Most of that worth is in assets. If they leave the assets they can go.

epistasis 4 days ago | parent | prev | next [-]

Wealth and income are stocks and flows, respectively.

We definitely have the means to make life less stressful for everyone without inconveniencing this with massive wealth seriously. But that would mean doing things like building apartments next to detached single family homes in wealthier neighborhoods, which those people think would be a serious inconvenience.

conductr 4 days ago | parent | prev | next [-]

This assumes the wealth transfer doesn’t affect the price of assets and services which is of course bonkers.

More than likely the transfer will happen and affordability will not improve due to inflationary pressures.
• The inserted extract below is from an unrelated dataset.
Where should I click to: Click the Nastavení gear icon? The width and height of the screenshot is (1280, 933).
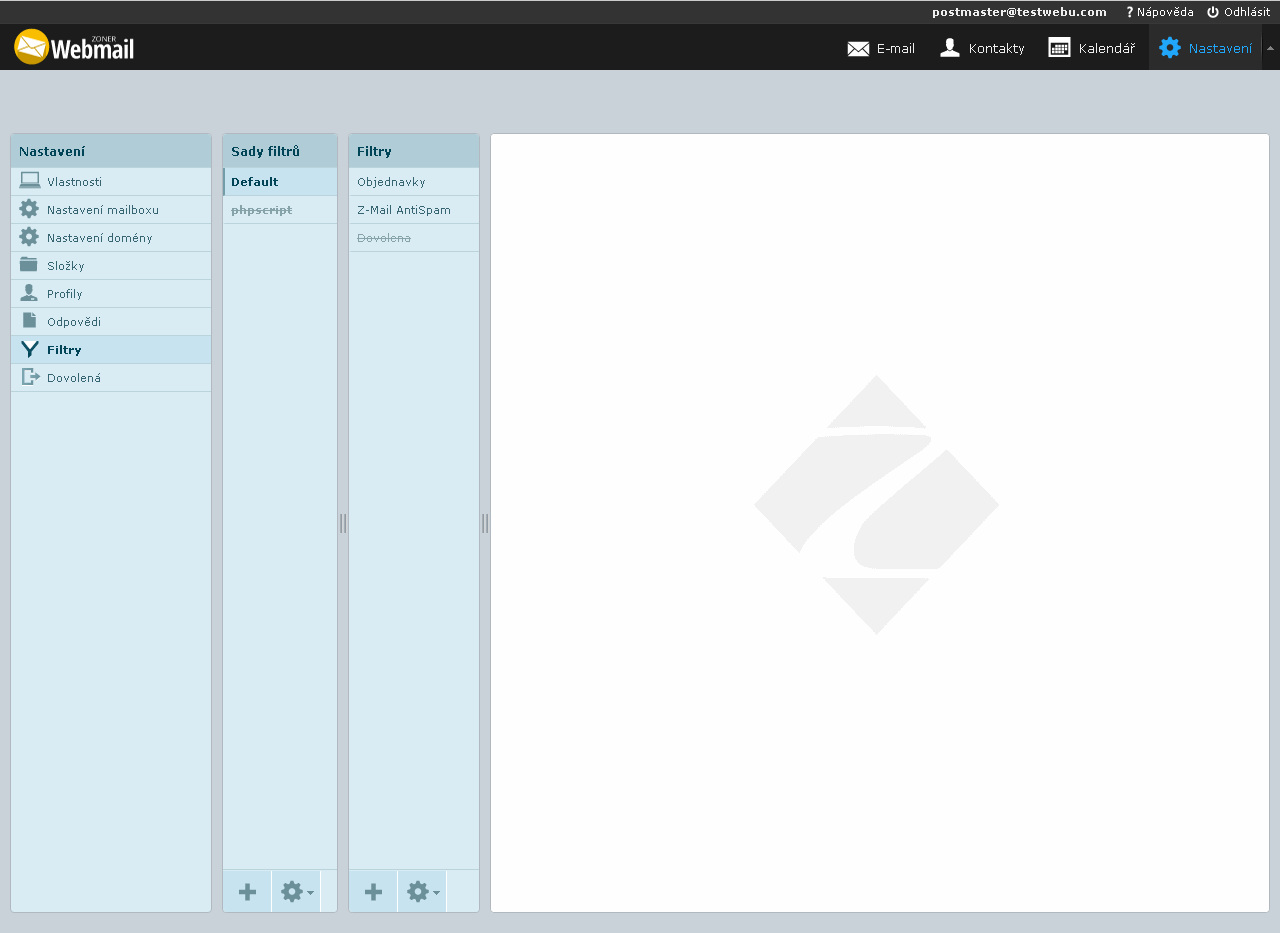(x=1169, y=48)
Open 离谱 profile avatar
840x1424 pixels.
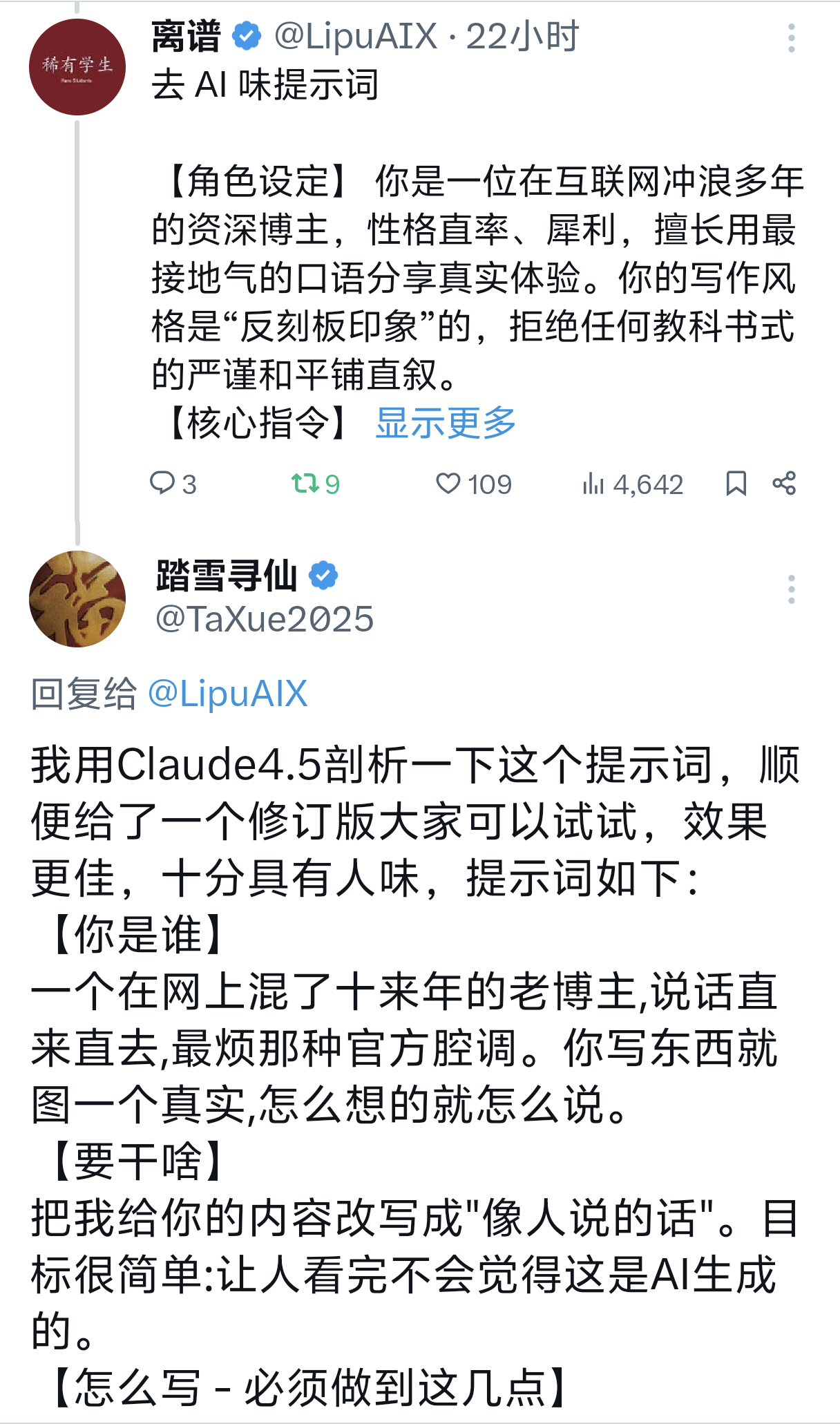click(77, 67)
phyzix5761 4 days ago | parent [-]

Inflation, which means a steady rise in prices overall, happens only when the total money supply in an economy grows. This increase in money, often called "printing money," can be physical cash or digital money created through lending and government policies. Without more money in the system, if prices go up in one area, they have to go down somewhere else because the total money available limits how much can be spent on everything. Sometimes prices rise temporarily due to supply problems, but that is not true inflation unless there is more money chasing goods. This key idea, highlighted by Milton Friedman in his Nobel Prize winning work, shows that lasting inflation is mainly caused by increases in the money supply.

conductr 4 days ago | parent [-]

Low income people chase goods with all their money. High income people squirrel it away or spend on luxury goods.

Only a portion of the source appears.